Method: This was a Quality Assurance/Clinical Audit study. We studied consecutive CM TMS courses provided to private hospital inpatients. Mood was rated (on admission and discharge) using the six-item Hamilton depression rating (HAMD6) and the Clinical Global Impression - Severity (CGI-S) scales. We also applied recent STAR*D criteria which are designed to measure the 'clinical change' expected to impact patient function [16].
Results: For the total sample, using the HAMD6, 83% of courses featured relapse or partial relapse on admission, and 81% featured remission on discharge. Of 46 courses featuring HAMD6 relapse on admission, 74% featured remission on discharge. For the 100 courses the HAMD6 discharge scores were significantly lower than the admission scores (p = 2.0 × 10-24), as were the CGI-S scores (p = 1.8 × 10-25). Using STAR*D criteria for people in relapse or partial relapse on admission, CM TMS provided least a 'clinically meaningful' outcome in 82% of the cases.

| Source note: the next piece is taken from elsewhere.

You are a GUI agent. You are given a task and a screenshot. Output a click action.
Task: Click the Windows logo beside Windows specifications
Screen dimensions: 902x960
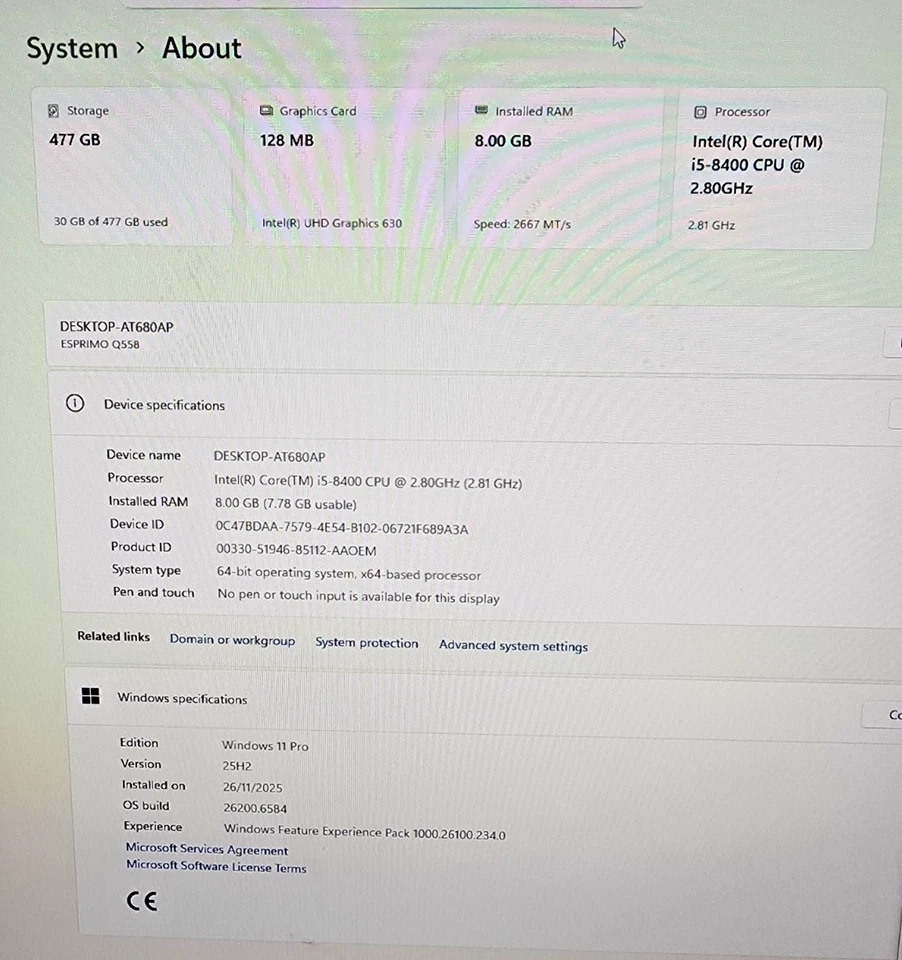[90, 696]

Conclusion: For courses featuring relapse or partial relapse on admission, CM TMS converted greater than 70% to remission at discharge. It produced statistically significant reductions in HAMD6 and CGI-S scores, and using STAR*D criteria, at least 'clinically meaningful' change was extensively demonstrated. This evidence indicates CM TMS should be readily available to people living with relapsing MDD.
Keywords: maintenance treatment; major depressive disorder; relapse; remission; transcranial magnetic stimulation.